共用部は、その名のとおり、マンション全体の共用のものなので、自分専用で使用したり、改造したりすることはできないためです。
特に、最近のマンションの戸境壁はコンクリート面に直接クロス(壁紙)を貼っているので、戸境壁に直接コンセントやスイッチ等を埋め込むことは物理的にも困難です。
なお、建築当初の段階で、既に戸境壁にコンセント等が埋め込まれている場合もあると思いますが、それを同一面上で移動することも、コンクリートを削る結果になってしまうので、基本的には認められません。
外壁については、コンクリートの構造体の内側に断熱材などが入っており、その内側にボードが配置され、そのボードにクロス(壁紙)などが貼られているのが一般的な構造です。
この外壁のうち、共用部の範囲はコンクリートの構造体までなのか、または断熱材までなのか、あるいはボードまでなのかといったことは、マンションによって違ったり、あるいは、はっきりしていなかったりします。

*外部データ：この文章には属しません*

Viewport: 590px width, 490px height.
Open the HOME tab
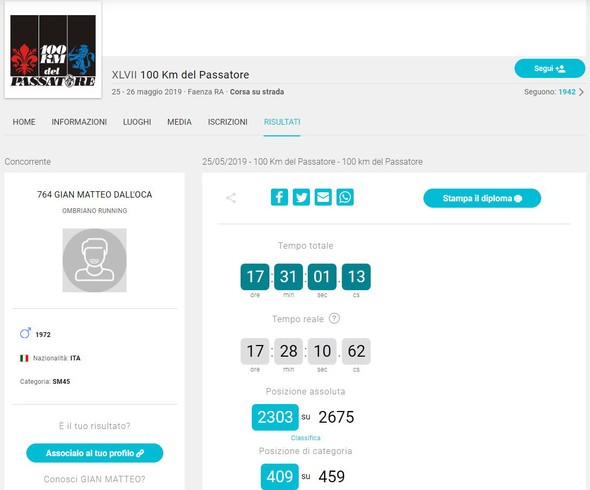[24, 122]
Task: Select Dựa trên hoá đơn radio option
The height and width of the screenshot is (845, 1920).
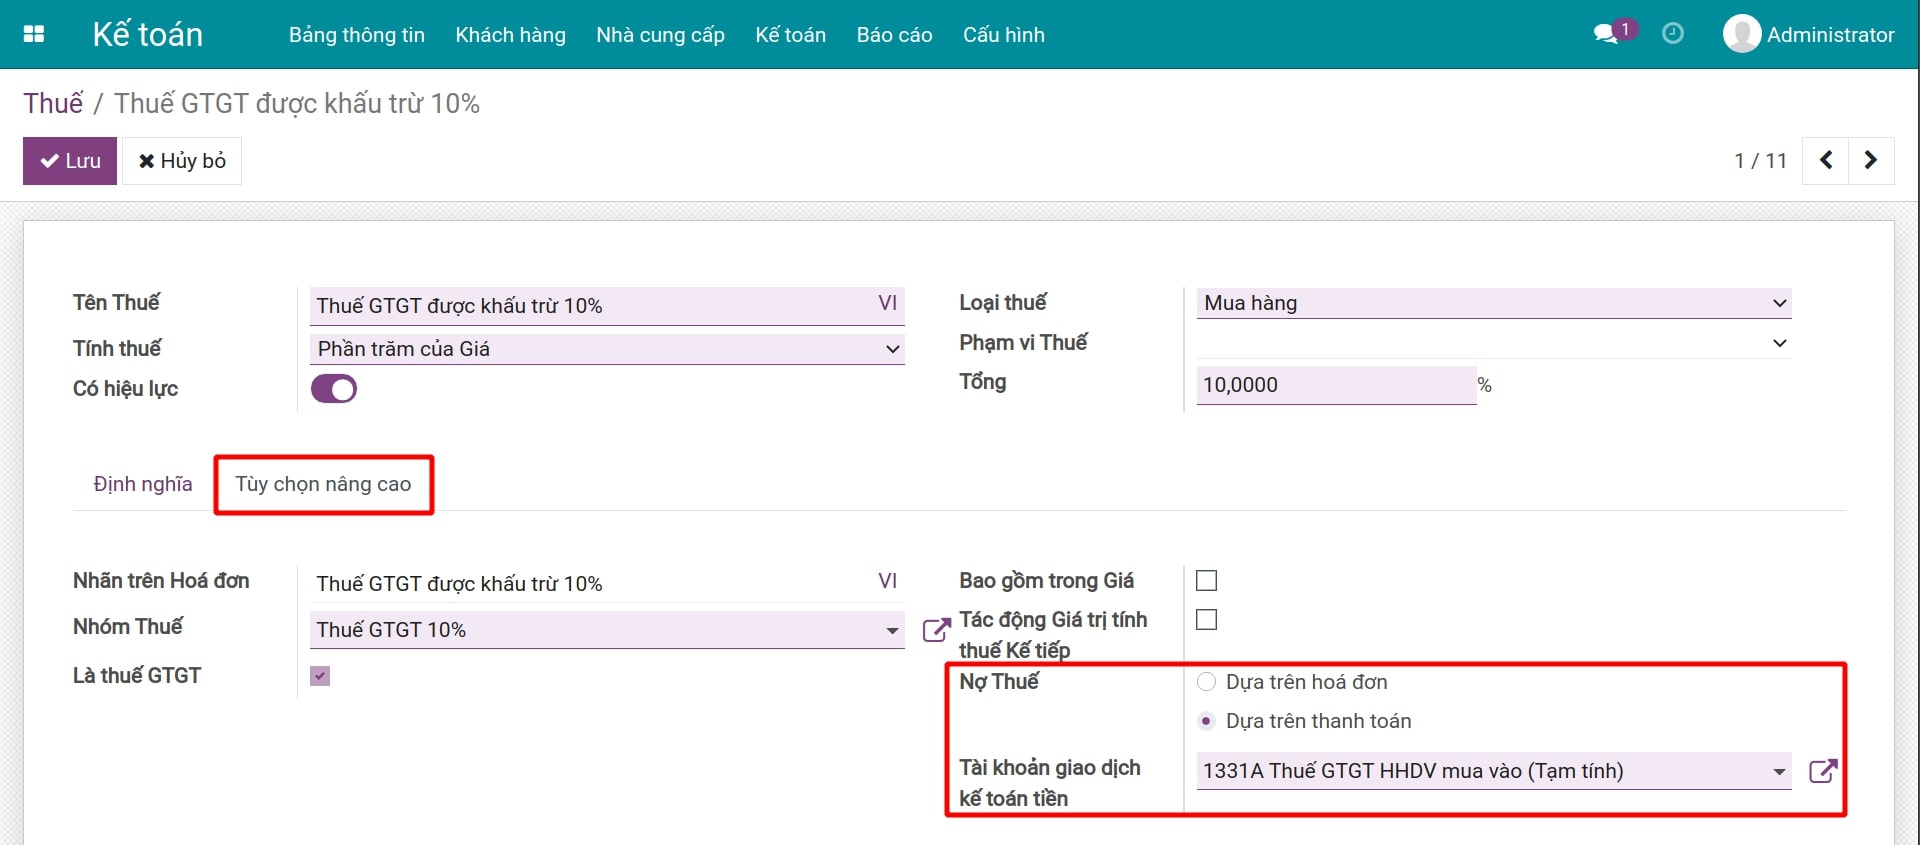Action: click(1207, 682)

一般的には、コンクリートの構造体までが共用部であることが多いのですが、リフォーム時には確認が必要です。
共用部の壁にコンセントやスイッチ類を配置する場合
上述のとおり、共用部の壁にコンセントやスイッチを埋め込むことは原則的にはできません。
外壁の場合、コンクリートの構造体までが共用部であることが確認できれば、現状の室内のクロス面にコンセント等を配置することも可能ですが、戸境壁の場合には一般的にコンクリート面と内装仕上げの間に空間がないため、現状のクロス面にコンセント等を配置することは不可となります。
そのため、共有部の壁にコンセントやスイッチを配置したい場合には、壁本体から内側に3cm程度の空間をつくったうえで新たな壁を配置し、そこに配線やコンセントボックスあるいはスイッチボックスを埋め込む必要があります。
つまり、コンセントボックス等を埋め込む空間の分だけ、壁の仕上がり面が手前に出てくることになり、結果的に部屋が少しだけ狭くなります。
ですから、どうしても共用部側の壁にコンセントを配置したいと言う場合は別ですが、共用部側でも専有部側でも、どちらにコンセントを配置しても良いような条件の場合には、専有部側に配置をした方が、少しでも部屋を広く使うことができるようになります。
コンセント、スイッチの配置を考える前提として
冒頭に記したように、『ここにもコンセントつけておけば良かった』、あるいは、『この場所ではコンセントやスイッチが使いにくかった』という失敗を避けるためには、設計段階で十分にそれらの数や位置を検討する必要があります。
その際、前提条件として、できるだけ共用部側の壁を避け、専有部側の壁を利用することを考慮しておくと、さらにリフォームを効果的なものにすることができます。
もちろん、そういったことが分かったうえで、それでも共用部側に配置したい場合はそれで良いのですが、『部屋が狭くなるぐらいなら、専有部側の壁に配置すれば良かった』と後から思うことがないように、十分に使い勝手のシミュレーションをすることも必要となります。